(Stored entries)
^^^^^^^^
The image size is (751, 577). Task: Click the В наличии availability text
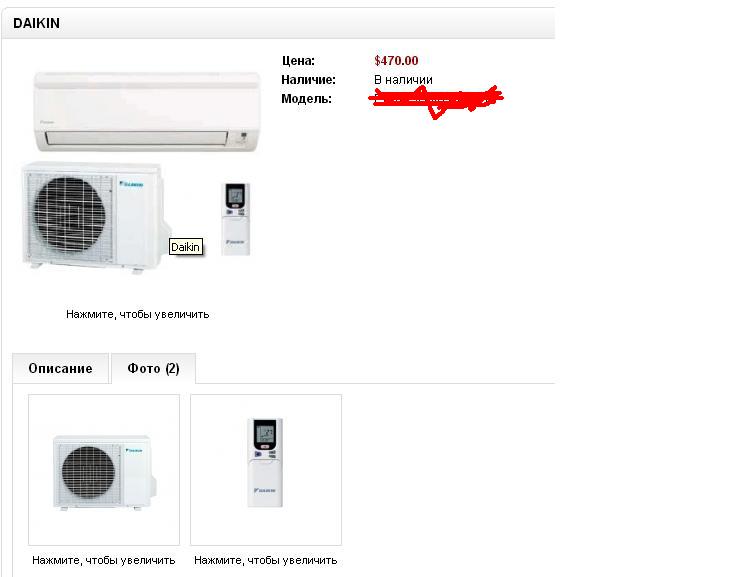403,80
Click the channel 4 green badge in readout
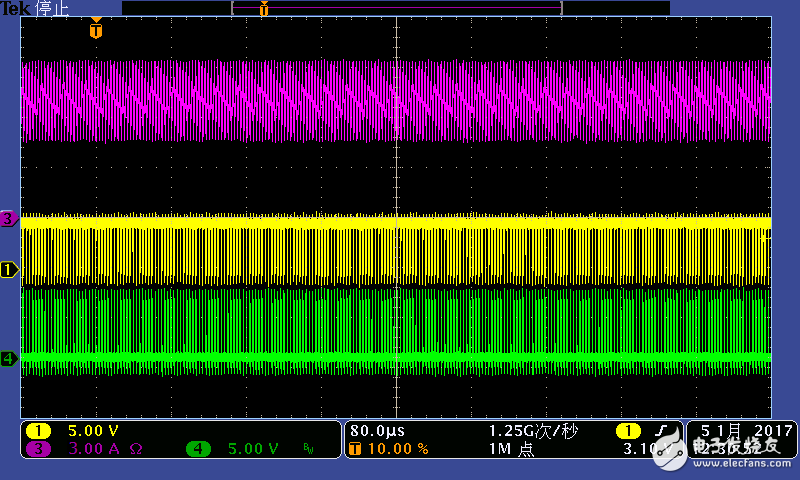The height and width of the screenshot is (480, 800). click(x=198, y=449)
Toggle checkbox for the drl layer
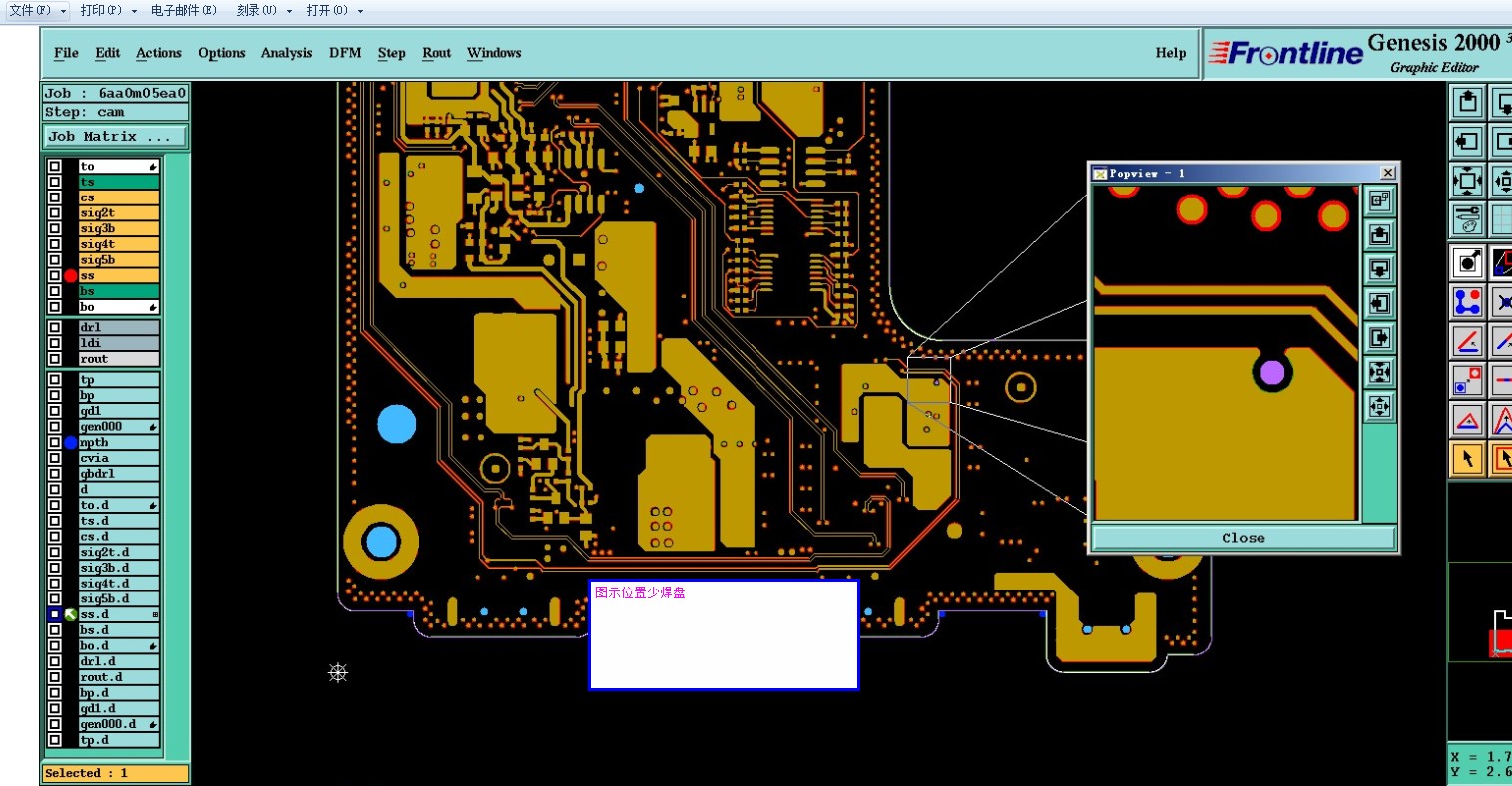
^^^^^^^^
Write out the material above as a JSON list of strings with one string per line. Skip blank lines and leave out the pictures.

- _THE REPLY_:
[
  "The image size is (751, 577). Task: Click the В наличии availability text",
  "403,80",
  "Click the channel 4 green badge in readout",
  "The height and width of the screenshot is (480, 800). click(x=198, y=449)",
  "Toggle checkbox for the drl layer"
]